KEGIATAN A -
Menurut teks tentang novel Perempuan di Titik Nol, dari perspektif apa saja novel itu mengkritisi ketidakadilan terhadap perempuan?

----------

Mubadalah.id – Nama Nawal El Shaadawi dapat dikatakan memiliki tempat tersendiri di hati saya. Berkat karyanya yang berjudul Perempuan di Titik Nol, saya mulai memahami dan empati terhadap persoalan-persoalan yang menimpa kaum perempuan. Melalui karyanya ini pula, saya juga semakin menyadari bahwa ada yang tidak beres pada sistem budaya dan masyarakat kita dalam menempatkan kaum perempuan. Hal inilah yang kemudian mendorong saya untuk tertarik mempelajari pemikiran feminisme dan perkembangannya.
Nawal El Shaadawi dalam novelnya Perempuan di Titik Nol initidak hanya membahas mengenai permasalahan ketidakadilan dalam hal fisiologi dan seksualitas perempuan semata, tetapi ia juga mengkritisi secara tajam mengenai ketidakadilan perempuan dalam perspektif ekonomi, sosial, dan politik.
Novel yang ditulis Nawal El Shaadawi ini memberi gambaran secara nyata mengenai penindasan yang berlangsung di masyarakat, khususnya menjelaskan status inferior perempuan dengan tujuan menentang struktur sosial yang ada, dan berusaha untuk mewujudkan sistem sosial yang lebih manusia dan lebih adil.

----------

KEGIATAN B -
Ubah entri data mulai dari baris pertamanya sampai baris yang memuat "y-tick-label: 1.29 is", termasuk baris itu: tuliskan kembali baris-baris tersebut dengan "image size" diganti menjadi "resolution" dan semua bagian lainnya tidak berubah.

[Entri data]
----------

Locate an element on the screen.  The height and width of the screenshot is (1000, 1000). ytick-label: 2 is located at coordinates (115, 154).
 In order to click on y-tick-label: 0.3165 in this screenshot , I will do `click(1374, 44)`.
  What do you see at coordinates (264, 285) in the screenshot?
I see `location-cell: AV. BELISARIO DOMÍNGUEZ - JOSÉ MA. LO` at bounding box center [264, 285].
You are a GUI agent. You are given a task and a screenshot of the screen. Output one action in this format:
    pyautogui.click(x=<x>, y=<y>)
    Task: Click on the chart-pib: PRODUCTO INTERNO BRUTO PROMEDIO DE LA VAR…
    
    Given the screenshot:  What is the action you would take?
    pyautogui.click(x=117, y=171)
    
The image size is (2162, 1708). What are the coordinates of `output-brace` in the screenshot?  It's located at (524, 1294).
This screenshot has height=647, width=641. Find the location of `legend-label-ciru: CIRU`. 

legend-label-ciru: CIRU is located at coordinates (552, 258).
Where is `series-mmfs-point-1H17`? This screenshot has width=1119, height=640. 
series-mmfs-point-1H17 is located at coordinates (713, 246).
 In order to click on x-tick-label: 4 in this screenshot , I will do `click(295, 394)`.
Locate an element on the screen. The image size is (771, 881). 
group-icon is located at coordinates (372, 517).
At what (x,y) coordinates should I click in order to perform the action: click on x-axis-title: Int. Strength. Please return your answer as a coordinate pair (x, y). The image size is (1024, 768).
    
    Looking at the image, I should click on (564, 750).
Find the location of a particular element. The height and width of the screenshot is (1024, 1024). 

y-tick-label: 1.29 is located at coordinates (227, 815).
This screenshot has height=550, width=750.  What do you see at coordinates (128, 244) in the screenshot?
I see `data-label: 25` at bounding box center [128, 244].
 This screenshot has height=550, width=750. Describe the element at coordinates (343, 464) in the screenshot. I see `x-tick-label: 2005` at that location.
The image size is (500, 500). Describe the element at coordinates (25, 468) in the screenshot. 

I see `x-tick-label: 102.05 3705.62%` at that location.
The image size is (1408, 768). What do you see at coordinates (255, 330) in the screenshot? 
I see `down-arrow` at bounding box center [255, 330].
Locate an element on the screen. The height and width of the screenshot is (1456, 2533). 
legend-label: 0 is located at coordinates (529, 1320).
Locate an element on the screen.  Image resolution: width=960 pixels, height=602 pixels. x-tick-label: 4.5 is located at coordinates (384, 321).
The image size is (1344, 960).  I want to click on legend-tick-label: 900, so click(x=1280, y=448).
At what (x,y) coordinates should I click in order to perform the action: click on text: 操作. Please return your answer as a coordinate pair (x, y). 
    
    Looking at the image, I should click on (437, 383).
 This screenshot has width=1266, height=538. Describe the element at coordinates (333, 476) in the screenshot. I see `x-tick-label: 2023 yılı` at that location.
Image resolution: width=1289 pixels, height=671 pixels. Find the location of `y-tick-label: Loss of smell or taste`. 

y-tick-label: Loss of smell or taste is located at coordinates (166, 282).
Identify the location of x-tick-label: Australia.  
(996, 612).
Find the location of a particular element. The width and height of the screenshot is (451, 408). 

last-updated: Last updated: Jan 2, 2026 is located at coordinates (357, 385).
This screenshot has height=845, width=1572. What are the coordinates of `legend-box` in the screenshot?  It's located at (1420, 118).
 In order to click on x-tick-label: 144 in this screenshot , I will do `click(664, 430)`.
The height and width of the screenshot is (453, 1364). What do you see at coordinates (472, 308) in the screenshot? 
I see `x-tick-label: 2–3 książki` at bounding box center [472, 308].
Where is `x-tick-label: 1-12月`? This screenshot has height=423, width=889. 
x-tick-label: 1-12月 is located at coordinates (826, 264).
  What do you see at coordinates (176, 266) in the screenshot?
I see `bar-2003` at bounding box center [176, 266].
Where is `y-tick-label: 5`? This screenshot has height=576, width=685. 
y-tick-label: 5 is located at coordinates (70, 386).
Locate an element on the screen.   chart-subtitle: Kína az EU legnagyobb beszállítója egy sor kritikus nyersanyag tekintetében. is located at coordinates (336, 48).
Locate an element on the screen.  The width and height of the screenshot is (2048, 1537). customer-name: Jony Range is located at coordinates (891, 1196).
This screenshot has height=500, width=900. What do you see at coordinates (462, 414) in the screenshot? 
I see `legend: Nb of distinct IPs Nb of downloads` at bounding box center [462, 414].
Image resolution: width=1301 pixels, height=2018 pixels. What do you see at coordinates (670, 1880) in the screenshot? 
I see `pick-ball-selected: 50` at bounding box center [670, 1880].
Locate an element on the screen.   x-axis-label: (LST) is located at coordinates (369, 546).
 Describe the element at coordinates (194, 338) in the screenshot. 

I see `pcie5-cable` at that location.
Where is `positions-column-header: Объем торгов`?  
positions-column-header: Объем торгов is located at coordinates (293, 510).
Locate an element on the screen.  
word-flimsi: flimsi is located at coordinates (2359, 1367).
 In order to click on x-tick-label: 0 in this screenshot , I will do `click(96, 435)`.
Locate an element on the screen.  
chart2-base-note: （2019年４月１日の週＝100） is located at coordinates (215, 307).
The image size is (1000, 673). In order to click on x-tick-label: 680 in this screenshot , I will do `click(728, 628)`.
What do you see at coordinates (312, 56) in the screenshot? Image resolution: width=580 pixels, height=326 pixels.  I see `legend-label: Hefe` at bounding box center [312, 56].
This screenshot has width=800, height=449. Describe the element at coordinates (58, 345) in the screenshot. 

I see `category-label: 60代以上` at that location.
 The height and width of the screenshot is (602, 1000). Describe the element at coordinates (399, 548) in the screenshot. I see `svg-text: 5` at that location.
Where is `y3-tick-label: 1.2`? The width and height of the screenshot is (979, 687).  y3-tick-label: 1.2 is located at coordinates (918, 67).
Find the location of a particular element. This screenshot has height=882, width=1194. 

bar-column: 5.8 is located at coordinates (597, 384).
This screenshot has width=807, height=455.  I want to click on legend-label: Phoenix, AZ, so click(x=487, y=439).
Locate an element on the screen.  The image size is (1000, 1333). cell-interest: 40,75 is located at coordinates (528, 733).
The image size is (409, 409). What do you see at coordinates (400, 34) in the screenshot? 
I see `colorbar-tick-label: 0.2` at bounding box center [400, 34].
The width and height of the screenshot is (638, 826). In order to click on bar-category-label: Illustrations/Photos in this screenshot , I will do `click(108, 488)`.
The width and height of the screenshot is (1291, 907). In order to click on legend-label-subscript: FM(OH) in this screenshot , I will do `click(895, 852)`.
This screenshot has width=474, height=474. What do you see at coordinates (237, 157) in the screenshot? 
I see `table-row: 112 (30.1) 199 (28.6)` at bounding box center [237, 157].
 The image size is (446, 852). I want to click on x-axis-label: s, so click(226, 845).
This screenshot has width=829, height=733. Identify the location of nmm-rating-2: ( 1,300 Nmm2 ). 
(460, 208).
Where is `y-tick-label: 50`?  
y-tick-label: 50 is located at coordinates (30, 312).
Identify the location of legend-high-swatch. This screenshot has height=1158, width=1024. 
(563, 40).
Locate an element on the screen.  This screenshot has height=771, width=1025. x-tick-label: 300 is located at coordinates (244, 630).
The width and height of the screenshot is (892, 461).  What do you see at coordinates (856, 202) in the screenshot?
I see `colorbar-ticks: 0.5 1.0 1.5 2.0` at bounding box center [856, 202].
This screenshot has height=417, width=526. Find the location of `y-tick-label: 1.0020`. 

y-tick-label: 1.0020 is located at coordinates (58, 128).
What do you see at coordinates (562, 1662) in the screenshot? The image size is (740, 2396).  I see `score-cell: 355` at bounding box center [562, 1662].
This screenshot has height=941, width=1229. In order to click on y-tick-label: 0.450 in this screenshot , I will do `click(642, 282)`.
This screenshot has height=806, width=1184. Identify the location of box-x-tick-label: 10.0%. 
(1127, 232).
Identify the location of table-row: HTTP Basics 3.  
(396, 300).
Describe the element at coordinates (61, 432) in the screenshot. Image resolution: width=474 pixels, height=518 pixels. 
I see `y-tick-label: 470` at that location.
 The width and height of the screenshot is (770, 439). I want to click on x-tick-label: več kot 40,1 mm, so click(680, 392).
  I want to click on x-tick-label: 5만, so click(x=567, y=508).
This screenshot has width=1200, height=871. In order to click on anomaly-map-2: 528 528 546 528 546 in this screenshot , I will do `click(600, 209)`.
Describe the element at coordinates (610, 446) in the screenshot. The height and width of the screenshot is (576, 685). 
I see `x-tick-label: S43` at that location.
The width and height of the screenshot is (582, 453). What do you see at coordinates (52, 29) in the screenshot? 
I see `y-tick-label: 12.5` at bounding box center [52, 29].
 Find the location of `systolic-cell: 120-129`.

----------

KOLOM JAWABAN A -
Dari perspektif ekonomi, sosial, dan politik.

KOLOM JAWABAN B -
Locate an element on the screen.  The height and width of the screenshot is (1000, 1000). ytick-label: 2 is located at coordinates (115, 154).
 In order to click on y-tick-label: 0.3165 in this screenshot , I will do `click(1374, 44)`.
  What do you see at coordinates (264, 285) in the screenshot?
I see `location-cell: AV. BELISARIO DOMÍNGUEZ - JOSÉ MA. LO` at bounding box center [264, 285].
You are a GUI agent. You are given a task and a screenshot of the screen. Output one action in this format:
    pyautogui.click(x=<x>, y=<y>)
    Task: Click on the chart-pib: PRODUCTO INTERNO BRUTO PROMEDIO DE LA VAR…
    
    Given the screenshot:  What is the action you would take?
    pyautogui.click(x=117, y=171)
    
The resolution is (2162, 1708). What are the coordinates of `output-brace` in the screenshot?  It's located at (524, 1294).
This screenshot has height=647, width=641. Find the location of `legend-label-ciru: CIRU`. 

legend-label-ciru: CIRU is located at coordinates (552, 258).
Where is `series-mmfs-point-1H17`? This screenshot has width=1119, height=640. 
series-mmfs-point-1H17 is located at coordinates (713, 246).
 In order to click on x-tick-label: 4 in this screenshot , I will do `click(295, 394)`.
Locate an element on the screen. The resolution is (771, 881). 
group-icon is located at coordinates (372, 517).
At what (x,y) coordinates should I click in order to perform the action: click on x-axis-title: Int. Strength. Please return your answer as a coordinate pair (x, y). The resolution is (1024, 768).
    
    Looking at the image, I should click on (564, 750).
Find the location of a particular element. The height and width of the screenshot is (1024, 1024). 

y-tick-label: 1.29 is located at coordinates (227, 815).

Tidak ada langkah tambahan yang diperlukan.